The existing cross-language information retrieval is mainly based on text. However, this document retrieval method restricts the application and service of language information resources. With many language and text barriers, it is challenging to meet the specific needs of language information retrieval services using different language texts. With the rapid development of multimedia and mobile Internet technology, millions of people are collecting massive pictures through mobile device terminals at any time and place and then sharing them through social networks after attaching text content in different languages. This information-sharing mode of mixed arrangement of pictures and texts makes language information on the internet not only cross-language text as the carrier. In addition, it is combined with images to express language information in rich media and multimodal ways. As one of the essential carriers of information dissemination, the digital image has become an indispensable part of people’s daily life communication, which can provide a vivid and intuitive language environment and semantic expression of context for language communication.
In addition, the first thing that Chinese English attracts people’s attention is the performance at the lexical level. Most researches on Chinese English neologisms mainly focus on their use (Li & Chenghong, 2015), and the investigation of actual data is primarily limited to examples (Zheng & Guo, 2018; Fu & Cheng, 2012). At the same time, some studies try to explain the linguistic features of Chinese English with the help of a small amount of data. However, most of these studies lack systematization and objectivity (Yang, 2010). The data on neologisms presented by these studies are scarce. The Chinese English Neologism database is an essential tool, and neologism recognition is one of the primary means to construct the neologisms database.
The internet has become the leading platform for language information resource sharing and language service publishing. How to calculate and use images to understand semantic similarity with corpus resources, intelligently and interactively recommend various corpus resources associated with image semantics, and construct English neologism corpus. This article aims to enable people to obtain language information directly and accurately from the internet.
Related Works
Corpus construction technology
Corpus is a large number of processed language materials. It has a given format and label. As a warehouse for storing and managing language data, a corpus is an ordered collection of authentic large-scale texts. Corpus has three distinct features: (1) language data in the corpus is the original resource of language communication in human productive labor; (2) It is a kind of digital resource that takes digital information as a carrier and carries human language knowledge; (3) It is a practical resource obtained through the process of corpus analysis and collation. The primary purpose of building a parallel corpus is to solve the problems of information collection, processing, sharing and communication between different dialects or languages to realize the sustainable development of language resource construction (Chen, 2009). The construction of multilingual parallel corpora has attracted significant attention at home and abroad, including in countries where English is the official language or the primary language and countries where English is the mother tongue, or most of the population speaks English. The main parallel corpus is “The International English Corpus”, which consists of 20 parallel sub-corpora, and the United Nations Parallel Corpus, which contains cross-reference corpora in six languages.

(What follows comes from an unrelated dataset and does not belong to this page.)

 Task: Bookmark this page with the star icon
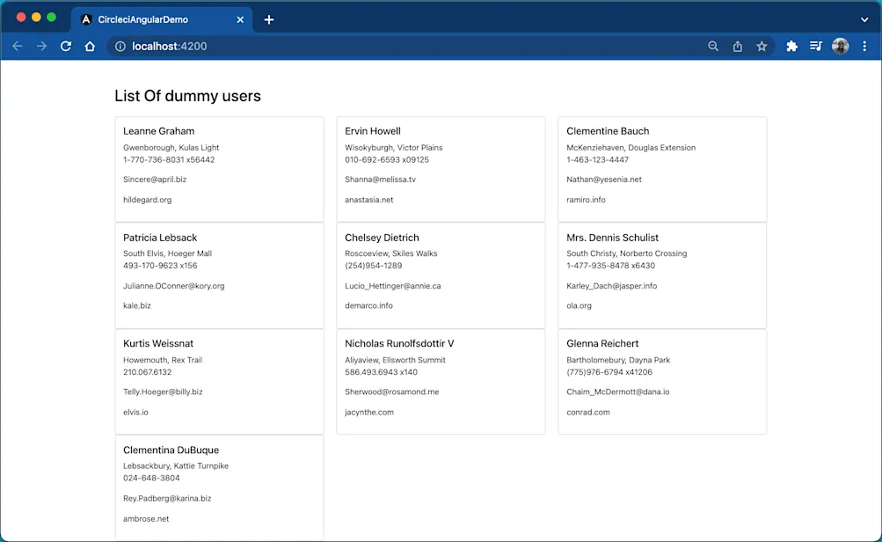tap(762, 46)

However, these commonly used bilingual parallel corpora are mainly aimed at news, law, philosophy, religion and other specific fields, which are challenging to meet the needs of the description of life and work scenes. They cannot directly serve the information association of different languages in cross-media information retrieval. In addition, it is more difficult to now assist the public in solving daily language communication difficulties. To achieve the goal of cross-language information retrieval, it is necessary to crawl or collect multilingual corpus samples from the internet and other authoritative language learning materials.
Neologism recognition in corpus
Currently, there are three research methods of neologism recognition: those based on statistics, those based on rules, and the combination of regulations and statistics. Based on the statistical method, the neologisms are filtered by calculating various statistics. Luo (2008) and Su & Liu (2013) analyzed and compared the statistics suitable for microblog text characteristics and improved the branch entropy algorithm by weighted calculation, improving neologism extraction accuracy. This method has high flexibility, robust adaptability and sound portability, but it needs to train large-scale corpus and has some problems, such as data sparseness.

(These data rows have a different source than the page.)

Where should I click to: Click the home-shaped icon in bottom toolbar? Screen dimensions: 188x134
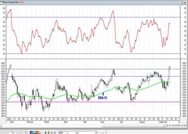[55, 132]
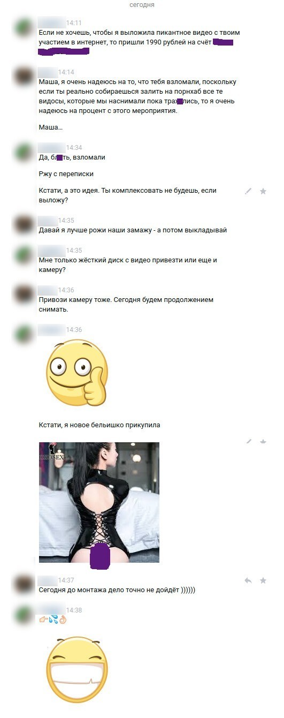Viewport: 284px width, 718px height.
Task: Open green avatar of the 14:11 sender
Action: [25, 27]
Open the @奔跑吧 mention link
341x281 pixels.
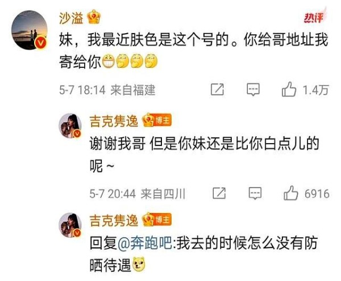click(145, 243)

The rule-based method is to identify neologisms by constructing rules and matching rules on the morphology, meaning and part of speech of neologisms. Duan & Huang (2016) selected data sets describing plant species samples with more than 70,000 words as language materials and applied the N-gram algorithm to explore the automatic recognition of new words in professional fields. Based on Japanese word rules and onomatopoeia patterns, Tahir et al. (2021) proposed to add new nodes to the case framework of sentences to find the optimal path and identify the unknown neologisms in Japanese. The method has high accuracy for specific fields but shows poor portability, and the rule-building process requires a lot of human and material resources. The combination of statistics and rules can give full play to their advantages to a certain extent and effectively improve the recognition effect of neologisms. Sasano, Kurohashi & Okumura (2014) proposed an MBN-gram algorithm, which used statistical feature mutual information and branch entropy to expand and filter the neologism string. Finally, the dictionary was used to filter the neologism set. However, the N-gram algorithm produced a large number of word strings, which led to the reduction of experimental efficiency. Yao, Xu & Song (2016) proposed an unsupervised neologism recognition method. Their proposed method used the formula formed by combining word frequency, cohesion, freedom and three user-defined parameters, combined with a small number of filtering rules to identify neologisms from four large-scale corpora. However, the self-adaption of the parameter is not determined, which has certain limitations for automatic extraction.
Construction of Corpus with Chinese Neologisms
PMI
The cohesion of words can be used to judge whether a phrase can form a term with a full meaning. PMI is a commonly used and stable statistic to express the cohesion of words. The calculation formula of PMI is as follows: (1) Where P(x) and P(y) respectively represent the probability of word x and word y appearing alone in the corpus, P(xy) represents the probability of word X and word Y co-occurring in the corpus. When PMI (x, y) = 0, it indicates that the occurrence of words X and y are unrelated. When PMI (x, y) ≠ 0, the words x and y appear independently. When the value of PMI (x, y) is more significant, it indicates that the possibility of the word x and word y co-occurring is higher, and the word is more likely to become a new word.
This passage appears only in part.